Porém, há outro caminho. Há alternativa às políticas de empobrecimento e ao sequestro da soberania. Este Parlamento Europeu, nesta hora crítica para a Europa, deve estar à altura, deve mostrar sensibilidade e converter-se no epicentro de um estremeção democrático na União Europeia, um estremeção que trave a deriva autoritária da Troika. Este Parlamento deve expressar a legitimidade democrática de origem, que a todos nos une – a voz dos cidadãos – e não os conluios entre elites. O Parlamento Europeu não pode ser um prémio de consolação, nem uma reforma doirada.

Senhores deputados, hoje não me dirijo a uma câmara de cinco, seis ou sete grupos parlamentrares. Tão-pouco me dirijo aos aparelhos partidários. Dirijo-me aos senhores, senhoras e senhores deputados, porque os senhores têm um contrato de responsabilidade política, assinado com os vossos povos. Dirijo-me aos democratas e às suas consciências. A nossa primeira fidelidade, a que todas as demais devem subordinar-se, é com os cidadãos que nos elegeram. Eles não estão nos corredores deste edifício, nem nos hotéis que rodeiam esta câmara. Mas, não se esqueçam; eles são os soberanos e, cedo ou tarde, pedirão contas do que foi feito em seu nome.

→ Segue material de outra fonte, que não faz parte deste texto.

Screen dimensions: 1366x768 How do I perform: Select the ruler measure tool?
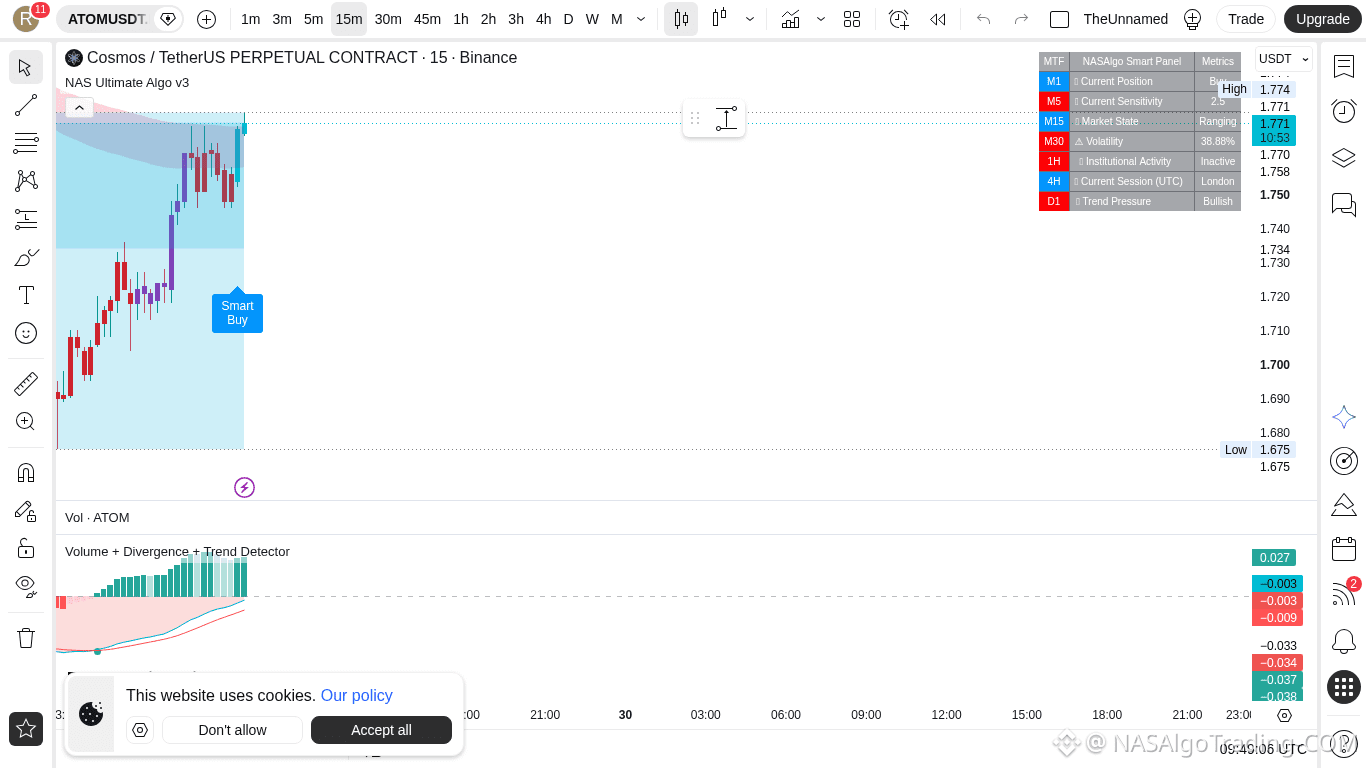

Dirijo-me, também e muito especialmente, aos meus colegas eurodeputados dos países do Sul da Europa. Os senhores viram as consequências reais que têm as políticas impostas pela Troika. Os senhores sabem que as políiticas de austeridade fracassaram: os nossos países são hoje mais pobres, com economias destruídas, com sociedades feridas de injustiça e instituições despedaçadas pela corrupção e pelo descrédito. Os senhores sabem que está na hora de ajudar os nossos países a porem-se, de novo, em pé. Peço-vos que, pelo menos, votem como gregos, como irlandeses, como portugueses, como italianos, como checos, como polacos, como romenos, como espanhóis. Não só para que possam olhar de frente a vossa gente, quando voltam a casa, mas porque, assim, estarão a defender a Europa. Peço o voto consciente de muitos dos senhores, que não se reconhecem neste sequestro da democracia, sabendo que muitos estão sinceramente comprometidos com o bem-estar dos seus povos. Peço-lhes o voto para travar a grande coligação que impõe austeridade e totalitarismo financeiro.

Quero dirigir as minhas últimas palavras aos cidadãos e povos da Europa, que saíram à rua, estes anos, para defender a justiça social e a democracia. Aos milhões que haveis dito basta, nas praças europeias, quero dizer-vos que sois o orgulho, o coração democrático da Europa. Mantende alta a bandeira da dignidade. Nós, povos da Europa, já passámos por piores situações e livrámo-nos dos déspotas. Não sei se hoje poderemos arrebatar a presidência deste parlamento à grande coligação, mas se nos seguis, empurrando, asseguro-vos que venceremos. O amanhã é nosso.